US approval is a critical win for a company that relies on Aduhelm to offset stalled or declining sales of its other products. Competitors introduced generics of Biogen's multiple sclerosis drug Tecfidera last year, missing hundreds of millions of dollars in revenue from its best-selling product to date.

The approval changes Biogen "completely," said Brian Skorney, an analyst at Robert W. Baird & Company, who expects the drug will have sales of $ 7.5 billion in 2025, "he said, opening it "A bit of Pandora's box" in terms of pricing and reimbursement.

While only patients with a slight cognitive decline were included in the clinical trials, the F.D.A. approved the drug for anyone with Alzheimer's disease, a much broader group of patients than many experts expected.

How lucrative the drug will be for Biogen depends on how many patients it can reach – and under what circumstances and how long insurers are willing to pay for it.
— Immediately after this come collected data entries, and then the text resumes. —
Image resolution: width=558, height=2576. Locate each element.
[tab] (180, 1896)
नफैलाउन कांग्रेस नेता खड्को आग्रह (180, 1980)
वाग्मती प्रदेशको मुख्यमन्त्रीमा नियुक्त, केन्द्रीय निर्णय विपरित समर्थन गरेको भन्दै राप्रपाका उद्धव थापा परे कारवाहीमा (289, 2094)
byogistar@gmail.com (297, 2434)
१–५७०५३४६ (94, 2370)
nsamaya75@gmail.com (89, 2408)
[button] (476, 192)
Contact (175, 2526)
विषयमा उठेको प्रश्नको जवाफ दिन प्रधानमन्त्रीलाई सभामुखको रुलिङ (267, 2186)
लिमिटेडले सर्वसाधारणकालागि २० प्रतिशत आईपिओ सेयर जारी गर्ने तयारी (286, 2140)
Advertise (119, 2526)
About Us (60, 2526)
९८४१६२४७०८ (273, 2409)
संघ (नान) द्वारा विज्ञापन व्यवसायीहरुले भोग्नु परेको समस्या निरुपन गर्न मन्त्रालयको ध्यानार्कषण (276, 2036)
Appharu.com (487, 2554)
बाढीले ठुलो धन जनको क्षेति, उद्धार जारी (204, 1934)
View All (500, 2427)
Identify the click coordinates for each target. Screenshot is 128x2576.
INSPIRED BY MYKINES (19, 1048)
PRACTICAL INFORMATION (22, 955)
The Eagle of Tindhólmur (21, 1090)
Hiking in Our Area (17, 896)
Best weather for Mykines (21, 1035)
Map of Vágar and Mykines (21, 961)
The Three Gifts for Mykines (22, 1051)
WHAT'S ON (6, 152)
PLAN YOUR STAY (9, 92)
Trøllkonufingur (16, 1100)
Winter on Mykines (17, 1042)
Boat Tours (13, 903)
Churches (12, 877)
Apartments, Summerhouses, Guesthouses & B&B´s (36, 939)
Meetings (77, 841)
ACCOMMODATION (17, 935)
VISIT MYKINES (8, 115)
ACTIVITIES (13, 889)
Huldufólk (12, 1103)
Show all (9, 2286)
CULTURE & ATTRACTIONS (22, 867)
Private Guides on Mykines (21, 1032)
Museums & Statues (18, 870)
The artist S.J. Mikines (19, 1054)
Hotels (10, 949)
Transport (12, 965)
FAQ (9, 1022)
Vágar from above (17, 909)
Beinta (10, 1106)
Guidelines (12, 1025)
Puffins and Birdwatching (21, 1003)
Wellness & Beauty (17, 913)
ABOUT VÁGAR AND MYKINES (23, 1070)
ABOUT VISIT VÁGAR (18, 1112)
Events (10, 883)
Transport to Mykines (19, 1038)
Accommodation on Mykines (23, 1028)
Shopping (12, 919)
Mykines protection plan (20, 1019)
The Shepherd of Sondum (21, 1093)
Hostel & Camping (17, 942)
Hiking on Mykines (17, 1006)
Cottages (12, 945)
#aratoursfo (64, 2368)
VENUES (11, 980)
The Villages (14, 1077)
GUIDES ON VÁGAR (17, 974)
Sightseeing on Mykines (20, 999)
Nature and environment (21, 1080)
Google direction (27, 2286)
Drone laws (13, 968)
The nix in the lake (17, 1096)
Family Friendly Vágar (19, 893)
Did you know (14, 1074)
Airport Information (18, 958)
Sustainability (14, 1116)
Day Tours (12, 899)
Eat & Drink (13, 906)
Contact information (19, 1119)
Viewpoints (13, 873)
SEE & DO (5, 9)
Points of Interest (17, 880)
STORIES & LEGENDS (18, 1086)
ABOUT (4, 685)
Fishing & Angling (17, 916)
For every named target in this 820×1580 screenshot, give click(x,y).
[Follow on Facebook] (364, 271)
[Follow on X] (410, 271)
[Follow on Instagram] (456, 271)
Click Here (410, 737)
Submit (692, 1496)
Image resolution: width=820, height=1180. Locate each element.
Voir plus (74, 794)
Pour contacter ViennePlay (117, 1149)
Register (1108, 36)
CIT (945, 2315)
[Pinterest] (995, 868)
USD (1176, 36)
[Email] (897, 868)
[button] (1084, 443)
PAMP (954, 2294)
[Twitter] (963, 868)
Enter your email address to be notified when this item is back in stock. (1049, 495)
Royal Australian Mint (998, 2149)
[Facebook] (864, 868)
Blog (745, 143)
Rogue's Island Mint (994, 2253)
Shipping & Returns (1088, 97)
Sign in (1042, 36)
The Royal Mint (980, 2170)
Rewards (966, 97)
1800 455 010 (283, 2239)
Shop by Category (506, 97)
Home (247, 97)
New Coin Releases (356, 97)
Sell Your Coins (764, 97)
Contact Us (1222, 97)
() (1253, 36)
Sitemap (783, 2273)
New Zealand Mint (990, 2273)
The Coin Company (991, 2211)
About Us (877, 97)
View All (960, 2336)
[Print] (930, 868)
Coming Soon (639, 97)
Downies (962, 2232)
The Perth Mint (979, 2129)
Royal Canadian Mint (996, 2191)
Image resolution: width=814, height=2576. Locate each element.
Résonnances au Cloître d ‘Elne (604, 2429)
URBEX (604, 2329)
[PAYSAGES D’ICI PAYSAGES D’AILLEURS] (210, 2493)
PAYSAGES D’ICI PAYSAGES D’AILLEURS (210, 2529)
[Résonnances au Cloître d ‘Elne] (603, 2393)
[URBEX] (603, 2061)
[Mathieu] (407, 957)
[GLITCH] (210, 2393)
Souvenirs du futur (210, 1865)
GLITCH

Dr. Steve Miller, the chief clinical officer of insurer Cigna, said Monday he expected his company and most of his colleagues would only pay for the drug for patients with mild cognitive symptoms and above-average levels of the protein amyloid in their brains.

"There is simply no data that will benefit more advanced patients," he said.

Dr. Miller said he was disappointed that the F.D.A. had made so many patients suitable. "You leave the difficult decision about who should be covered to the individual payers," he said.